4. If nothing relevant:
   search(refined_query, detail='contextual', limit=10)
   → Try different query with more context
   → Or broaden/narrow the search

Example:

# Initial broad search
search("authentication middleware", detail='minimal', limit=20)
→ 20 results, scores ranging 0.45-0.92
→ Total context: ~2k tokens (minimal)

# Filter by score
Top results (>0.7):
  - Result 3: auth/jwt.ts (score: 0.92)
  - Result 7: middleware/authenticate.ts (score: 0.85)
  - Result 12: auth/session.ts (score: 0.74)

# Get full code for top 3 only
get_full_context(['result_3', 'result_7', 'result_12'])
→ Complete implementations for relevant files only
→ Context: ~3k tokens (vs ~15k if we fetched all 20)

# Found what we needed! If not, would refine query and retry.

Multi-Store Search with Ranking

When searching across multiple stores, use ranking to prioritize results:

Workflow: Cross-Library Search

1. search(query, limit=10)
   → Searches ALL stores
   → Returns mixed results ranked by relevance

2. Review store distribution:
   - If dominated by one store: might narrow to specific stores
   - If balanced: good cross-library perspective

3. For specific library focus:
   search(query, stores=['lib1', 'lib2'], limit=15)
   → Search only relevant libraries
   → Get more results from target libraries

Example:

User: "How do different frameworks handle routing?"

# Search all indexed frameworks
search("routing implementation", intent='find-implementation', limit=15)
→ Result mix:
  - express (score: 0.91)
  - fastapi (score: 0.89)
  - hono (score: 0.87)
  - vue-router (score: 0.82)
  - ...

# All stores represented, good comparative view!
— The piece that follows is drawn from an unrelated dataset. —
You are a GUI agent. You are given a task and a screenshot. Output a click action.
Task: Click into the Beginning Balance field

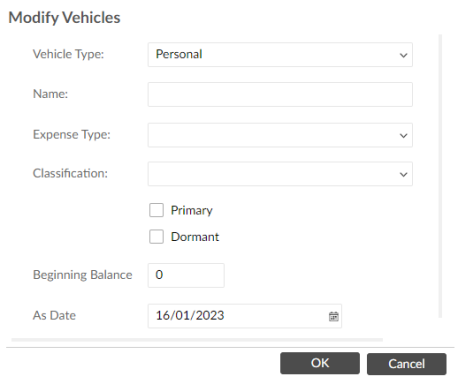pos(186,275)
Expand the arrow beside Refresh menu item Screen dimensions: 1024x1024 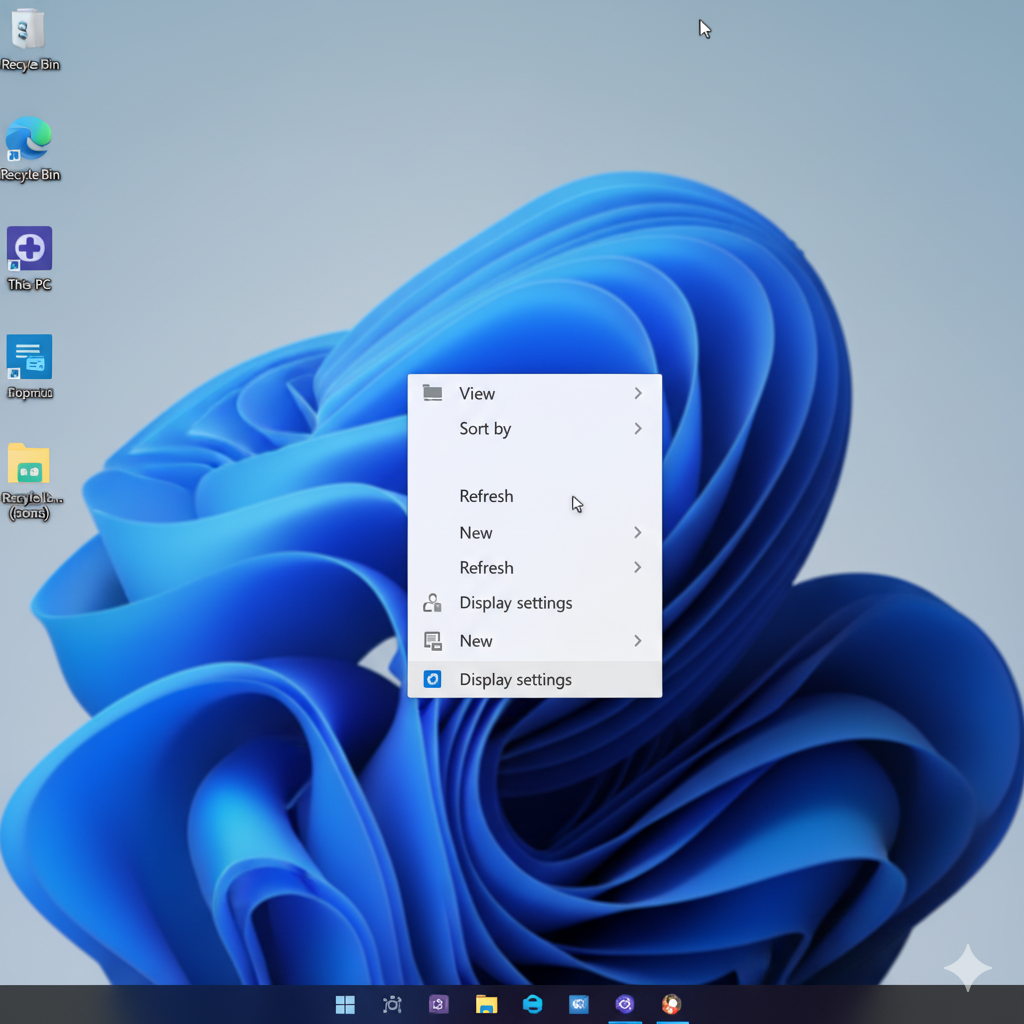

# If user wants deeper FastAPI focus:
search("routing implementation", stores=['fastapi', 'starlette'], limit=20)
→ More FastAPI/Starlette-specific results
→ Deeper exploration of Python framework routing

Error Recovery

When operations fail, use these recovery patterns:

Workflow: Handle Indexing Failures

1. create_store() fails or job_status shows 'failed'
   → Check error message
   → Common issues:
     - Git auth required (private repo)
     - Invalid URL/path
     - Disk space
     - Network timeout

2. Recovery actions:
   - Auth issue: Provide credentials or use HTTPS
   - Invalid path: Verify URL/path exists
   - Disk space: delete_store() unused stores
   - Network: Retry with smaller repo or use --shallow

3. Verify recovery:
   list_stores() → Check store appeared
   search(test_query, stores=[new_store]) → Verify searchable

Example:

create_store('https://github.com/private/repo', 'my-repo')
→ job_id: 'job_xyz'

check_job_status('job_xyz')
→ Status: failed
→ Error: "Authentication required for private repository"

# Recovery: Use authenticated URL or SSH
create_store('git@github.com:private/repo.git', 'my-repo')
→ job_id: 'job_xyz2'

check_job_status('job_xyz2')
→ Status: completed
→ Success!

Combining Workflows

Real-world usage often combines these patterns:

User: "I need to understand how Express and Hono handle middleware differently"

1. list_stores() → check if both indexed
2. If not: create_store() for missing framework(s)
3. check_job_status() → wait for indexing
4. search("middleware implementation", stores=['express', 'hono'], detail='minimal')
5. Review summaries, identify key files
6. get_full_context() for 2-3 most relevant from each framework
7. Compare implementations with full context

This multi-step workflow is efficient, targeted, and conserves context.

Best Practices

  1. Always start with detail='minimal' - Get summaries first, full context selectively
  2. Monitor background jobs - Don't search newly added stores until indexing completes
  3. Use intent parameter - Helps ranking ('find-implementation' vs 'find-pattern' vs 'find-usage')
  4. Filter by stores when known - Faster, more focused results
  5. Check relevance scores - >0.7 is usually a strong match, <0.5 might be noise
  6. Progressive refinement - Broad search → filter → narrow → full context

These workflows reduce token usage, minimize tool calls, and get you to the right answer faster.